Au thin film and working electrode preparation
The Au-coated Si hemispherical prism (25 mm in diameter) was used as the conductive substrate for catalysts and the IR reflection element. Detailed procedures on the Au thin film preparation was as follows. Before the chemical deposition of Au, the Si prism was first polished gradually using 1.0, 0.3 and 0.05 μm Al2O3 powder until the surface became totally hydrophobic, and then sonicated and rinsed several times with acetone/ethanol mixed solution (volume ratio, v/v = 1:1) and double deionized-distilled water. Thereafter, the hydrophobic and clean Si prism underwent hydroxylation treatment with piranha solution (the volume ratio between concentrated H2SO4 and 30% H2O2 is 1:1) for 20 min and then was sonicated with distilled water several times. The infrared reflection plane of the Si prism was dried by Ar flow and treated by 40% NH4F for 2 min to make the surface be terminated with hydrogen. The Au thin film was then deposited on the hydrogen-terminated surface by immediately immersing this plane into a mixture of 9.2 mL Au plating solution and 124 μL 50% HF solution at 58 °C for 6 min16.
The working electrode was prepared by dropping the catalyst suspension on the Au/Si surface with a loading of 0.19 mg cm−2. The catalyst suspension (5 mg mL−1) was prepared by dispersing the FeCo-N6-C sample in 1 mL of mixed solution containing isopropyl alcohol and 5 vol % Nafion, and then ultrasonicated for 0.5 h to form a homogeneous ink.
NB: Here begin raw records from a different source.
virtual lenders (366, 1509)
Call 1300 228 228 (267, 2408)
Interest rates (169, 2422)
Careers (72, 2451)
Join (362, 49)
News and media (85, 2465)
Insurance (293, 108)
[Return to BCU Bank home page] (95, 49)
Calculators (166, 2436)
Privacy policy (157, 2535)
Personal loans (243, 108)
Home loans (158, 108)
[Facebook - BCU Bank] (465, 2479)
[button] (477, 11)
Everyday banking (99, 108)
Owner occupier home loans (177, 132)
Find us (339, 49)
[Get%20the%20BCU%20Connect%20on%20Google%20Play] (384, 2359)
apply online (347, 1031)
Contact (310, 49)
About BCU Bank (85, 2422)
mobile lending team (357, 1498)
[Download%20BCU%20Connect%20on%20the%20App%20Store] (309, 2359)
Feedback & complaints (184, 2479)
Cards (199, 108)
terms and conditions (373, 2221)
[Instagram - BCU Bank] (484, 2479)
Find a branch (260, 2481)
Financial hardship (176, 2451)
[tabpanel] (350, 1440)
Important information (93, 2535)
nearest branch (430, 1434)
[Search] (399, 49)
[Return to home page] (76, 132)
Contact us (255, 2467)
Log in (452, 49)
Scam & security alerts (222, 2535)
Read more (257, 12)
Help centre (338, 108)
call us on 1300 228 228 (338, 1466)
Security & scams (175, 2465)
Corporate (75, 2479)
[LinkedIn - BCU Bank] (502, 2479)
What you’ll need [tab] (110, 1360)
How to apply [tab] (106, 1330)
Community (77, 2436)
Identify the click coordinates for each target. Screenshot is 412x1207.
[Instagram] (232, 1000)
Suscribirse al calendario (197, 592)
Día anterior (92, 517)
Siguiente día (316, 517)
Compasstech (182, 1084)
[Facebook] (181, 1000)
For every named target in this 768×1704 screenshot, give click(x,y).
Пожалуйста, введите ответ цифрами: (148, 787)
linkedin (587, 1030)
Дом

In situ ATR-SEIRAS experiments
The electrochemical ATR-SEIRAS measurements were carried out on a BRUKER INVENIO-R FTIR spectrometer equipped with a mercury cadmium telluride (MCT) detector cooled with liquid nitrogen in O2-saturated aqueous solutions of 0.1 M KOH and 0.1 M HClO4. Three-electrode configuration was utilized for electrochemical control, in which the Hg/HgO electrode and saturated calomel electrode (SCE) were used as the reference electrodes in alkaline and acid electrolytes, respectively; a Pt foil was used as the counter electrode. Unpolarized infrared radiation from an Elema source was focused at the interface at the incident angle of 60°, and the reflected radiation was detected. Real-time spectra with a resolution of 8 cm−1 were recorded during stepping the working electrode potential, and each spectrum was integrated by 44 scans. All spectra are shown in the absorbance units −log(R/R0), where R and R0 represent the reflected intensity of the sample and reference spectrum, respectively. Reference spectra were taken at 1.1 V vs RHE.
Data availability
All data supporting the findings of this study are available within the paper and its supplementary information files or from the corresponding authors upon request. Source data are provided with this paper.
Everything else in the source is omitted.